This article provides guidance for data & analytics creators who are managing their content throughout its lifecycle in Microsoft Fabric. The article focuses on the use of Git integration for source control and deployment pipelines as a release tool. For a general guidance on Enterprise content publishing, Enterprise content publishing.
Development - Learn about the best ways of creating content in the deployment pipelines development stage.
Test - Understand how to use a deployment pipelines test stage to test your environment.
Production - Utilize a deployment pipelines production stage to make your content available for consumption.
Best practices for content preparation
To best prepare your content for ongoing management throughout its lifecycle, review the information in this section before you:
Release content to production.
Start using a deployment pipeline for a specific workspace.
Separate development between teams
Different teams in the org usually have different expertise, ownership, and methods of work, even when working on the same project. It’s important to set boundaries while giving each team their independence to work as they like. Consider having separate workspaces for different teams. With separate workspaces, each team can have different permissions, work with different source control repos, and ship content to production in a different cadence. Most items can connect and use data across workspaces, so it doesn't block collaboration on the same data and project.
Plan your permission model
Both Git integration and deployment pipelines require different permissions than just the workspace permissions. Read about the permission requirements for Git integration and deployment pipelines.
To implement a secure and easy workflow, plan who gets access to each part of the environments being used, both the Git repository and the dev/test/prod stages in a pipeline. Some of the considerations to take into account are:
Who should have access to the source code in the Git repository?
Which operations should users with pipeline access be able to perform in each stage?
Who’s reviewing content in the test stage?
Should the test stage reviewers have access to the pipeline?
Who should oversee deployment to the production stage?
Which workspace are you assigning to a pipeline, or connecting to git?
Which branch are you connecting the workspace to? What’s the policy defined for that branch?
Is the workspace shared by multiple team members? Should they make changes directly in the workspace, or only through Pull requests?
Which stage are you assigning your workspace to?
Do you need to make changes to the permissions of the workspace you’re assigning?
Connect different stages to different databases
A production database should always be stable and available. It's best not to overload it with queries generated by BI creators for their development or test semantic models. Build separate databases for development and testing in order to protect production data and not overload the development database with the entire volume of production data.

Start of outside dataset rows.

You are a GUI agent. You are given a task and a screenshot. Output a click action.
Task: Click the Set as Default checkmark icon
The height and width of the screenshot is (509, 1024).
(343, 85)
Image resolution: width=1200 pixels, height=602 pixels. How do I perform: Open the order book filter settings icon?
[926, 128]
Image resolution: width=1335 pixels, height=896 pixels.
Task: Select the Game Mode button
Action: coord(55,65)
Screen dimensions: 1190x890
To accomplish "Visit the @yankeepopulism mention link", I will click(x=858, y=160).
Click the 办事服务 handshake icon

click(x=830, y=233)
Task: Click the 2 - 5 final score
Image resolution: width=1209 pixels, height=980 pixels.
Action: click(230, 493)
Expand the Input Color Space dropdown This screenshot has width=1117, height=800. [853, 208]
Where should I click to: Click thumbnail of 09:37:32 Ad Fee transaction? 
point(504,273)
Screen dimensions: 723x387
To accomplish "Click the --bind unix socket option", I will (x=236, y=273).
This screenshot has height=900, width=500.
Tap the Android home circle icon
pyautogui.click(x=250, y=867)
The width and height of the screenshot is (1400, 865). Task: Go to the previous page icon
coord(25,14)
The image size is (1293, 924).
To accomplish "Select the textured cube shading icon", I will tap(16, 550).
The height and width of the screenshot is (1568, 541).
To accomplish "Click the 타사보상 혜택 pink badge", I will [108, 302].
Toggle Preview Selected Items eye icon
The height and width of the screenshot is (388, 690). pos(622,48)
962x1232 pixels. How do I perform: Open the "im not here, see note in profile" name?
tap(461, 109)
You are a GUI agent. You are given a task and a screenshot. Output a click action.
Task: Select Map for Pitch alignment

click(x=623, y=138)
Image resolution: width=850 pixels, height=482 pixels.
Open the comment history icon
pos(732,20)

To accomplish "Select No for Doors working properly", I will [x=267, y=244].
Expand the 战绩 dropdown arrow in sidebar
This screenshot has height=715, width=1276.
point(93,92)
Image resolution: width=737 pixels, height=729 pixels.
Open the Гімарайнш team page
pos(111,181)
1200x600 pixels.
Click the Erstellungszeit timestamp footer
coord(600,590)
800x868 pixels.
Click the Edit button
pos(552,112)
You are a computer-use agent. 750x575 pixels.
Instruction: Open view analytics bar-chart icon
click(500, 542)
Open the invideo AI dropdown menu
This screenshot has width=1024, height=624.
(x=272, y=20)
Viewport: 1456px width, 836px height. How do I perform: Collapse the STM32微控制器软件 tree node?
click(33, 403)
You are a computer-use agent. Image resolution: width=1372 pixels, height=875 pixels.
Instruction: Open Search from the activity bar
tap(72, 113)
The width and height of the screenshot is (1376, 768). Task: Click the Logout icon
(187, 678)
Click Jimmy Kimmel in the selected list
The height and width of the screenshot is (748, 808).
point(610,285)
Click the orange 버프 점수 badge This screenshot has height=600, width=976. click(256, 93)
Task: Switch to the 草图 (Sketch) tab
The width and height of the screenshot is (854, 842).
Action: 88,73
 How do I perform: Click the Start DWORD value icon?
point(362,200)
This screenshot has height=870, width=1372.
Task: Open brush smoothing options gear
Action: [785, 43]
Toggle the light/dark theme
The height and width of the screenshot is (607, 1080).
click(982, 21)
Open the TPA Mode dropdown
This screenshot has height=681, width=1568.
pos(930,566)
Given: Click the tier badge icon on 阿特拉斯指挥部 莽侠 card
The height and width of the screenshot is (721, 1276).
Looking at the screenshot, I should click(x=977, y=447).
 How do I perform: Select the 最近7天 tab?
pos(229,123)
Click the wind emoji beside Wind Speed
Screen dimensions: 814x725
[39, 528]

Use parameters for configurations that will change between stages
Whenever possible, add parameters to any definition that might change between dev/test/prod stages. Using parameters helps you change the definitions easily when you move your changes to production. While there’s still no unified way to manage parameters in Fabric, we recommend using it on items that support any type of parameterization.
Parameters have different uses, such as defining connections to data sources, or to internal items in Fabric. They can also be used to make changes to queries, filters, and the text displayed to users.
In deployment pipelines, you can configure parameter rules to set different values for each deployment stage.
Best practices for deployment pipelines development stage
This section provides guidance for working with the deployment pipelines and using it for your development stage.
Back up your work into a Git repository
With Git integration, any developer can back up their work by committing it into Git. To back up your work properly in Fabric, here are some basic rules:
Make sure you have an isolated environment to work in, so others don’t override your work before it gets committed. This means working in a Desktop tool (such as VS Code, Power BI Desktop or others), or in a separate workspace that other users can’t access.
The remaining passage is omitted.